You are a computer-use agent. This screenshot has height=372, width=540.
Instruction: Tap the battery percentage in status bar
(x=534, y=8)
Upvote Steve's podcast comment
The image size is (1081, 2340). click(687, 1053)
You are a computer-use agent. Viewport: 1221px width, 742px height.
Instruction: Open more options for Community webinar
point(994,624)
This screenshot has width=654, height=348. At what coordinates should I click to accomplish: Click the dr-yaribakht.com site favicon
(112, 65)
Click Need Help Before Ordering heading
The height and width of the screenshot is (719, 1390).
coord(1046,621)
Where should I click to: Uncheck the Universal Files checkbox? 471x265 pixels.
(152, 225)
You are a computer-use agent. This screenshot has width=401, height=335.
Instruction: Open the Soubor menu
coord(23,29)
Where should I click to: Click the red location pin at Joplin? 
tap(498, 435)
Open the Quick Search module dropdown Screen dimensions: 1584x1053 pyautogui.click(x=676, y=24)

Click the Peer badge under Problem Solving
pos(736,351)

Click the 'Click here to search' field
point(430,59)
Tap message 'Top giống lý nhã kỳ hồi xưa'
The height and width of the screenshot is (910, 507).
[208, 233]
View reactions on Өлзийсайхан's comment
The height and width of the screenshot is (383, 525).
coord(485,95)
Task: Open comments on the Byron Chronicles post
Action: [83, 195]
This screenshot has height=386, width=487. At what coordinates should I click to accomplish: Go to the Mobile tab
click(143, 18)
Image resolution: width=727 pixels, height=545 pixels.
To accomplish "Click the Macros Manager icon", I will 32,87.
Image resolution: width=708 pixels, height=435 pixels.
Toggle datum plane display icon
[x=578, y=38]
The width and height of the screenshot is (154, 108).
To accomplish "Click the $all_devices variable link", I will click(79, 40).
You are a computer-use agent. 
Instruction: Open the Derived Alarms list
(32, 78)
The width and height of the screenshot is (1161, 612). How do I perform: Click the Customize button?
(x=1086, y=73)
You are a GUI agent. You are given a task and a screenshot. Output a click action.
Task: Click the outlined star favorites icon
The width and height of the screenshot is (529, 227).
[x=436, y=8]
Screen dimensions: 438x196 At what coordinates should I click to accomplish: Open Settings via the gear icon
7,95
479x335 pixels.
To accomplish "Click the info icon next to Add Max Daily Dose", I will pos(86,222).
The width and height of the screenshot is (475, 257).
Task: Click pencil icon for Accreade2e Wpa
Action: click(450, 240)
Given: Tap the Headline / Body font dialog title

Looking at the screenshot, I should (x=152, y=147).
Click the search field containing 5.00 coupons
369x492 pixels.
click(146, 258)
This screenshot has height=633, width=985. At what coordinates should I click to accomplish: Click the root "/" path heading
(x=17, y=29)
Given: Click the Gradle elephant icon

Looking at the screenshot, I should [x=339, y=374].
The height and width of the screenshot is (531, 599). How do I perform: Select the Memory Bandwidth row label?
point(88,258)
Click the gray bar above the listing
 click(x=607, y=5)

○ ○ ○ ○ ○ ○ ○

## [Problem to solve]
Begin with the first line of the records and reproduce each line as is, ending with the line that holds "You are a computer-use agent. Viewport: 1221px".

## [Task response]
You are a computer-use agent. This screenshot has height=372, width=540.
Instruction: Tap the battery percentage in status bar
(x=534, y=8)
Upvote Steve's podcast comment
The image size is (1081, 2340). click(687, 1053)
You are a computer-use agent. Viewport: 1221px width, 742px height.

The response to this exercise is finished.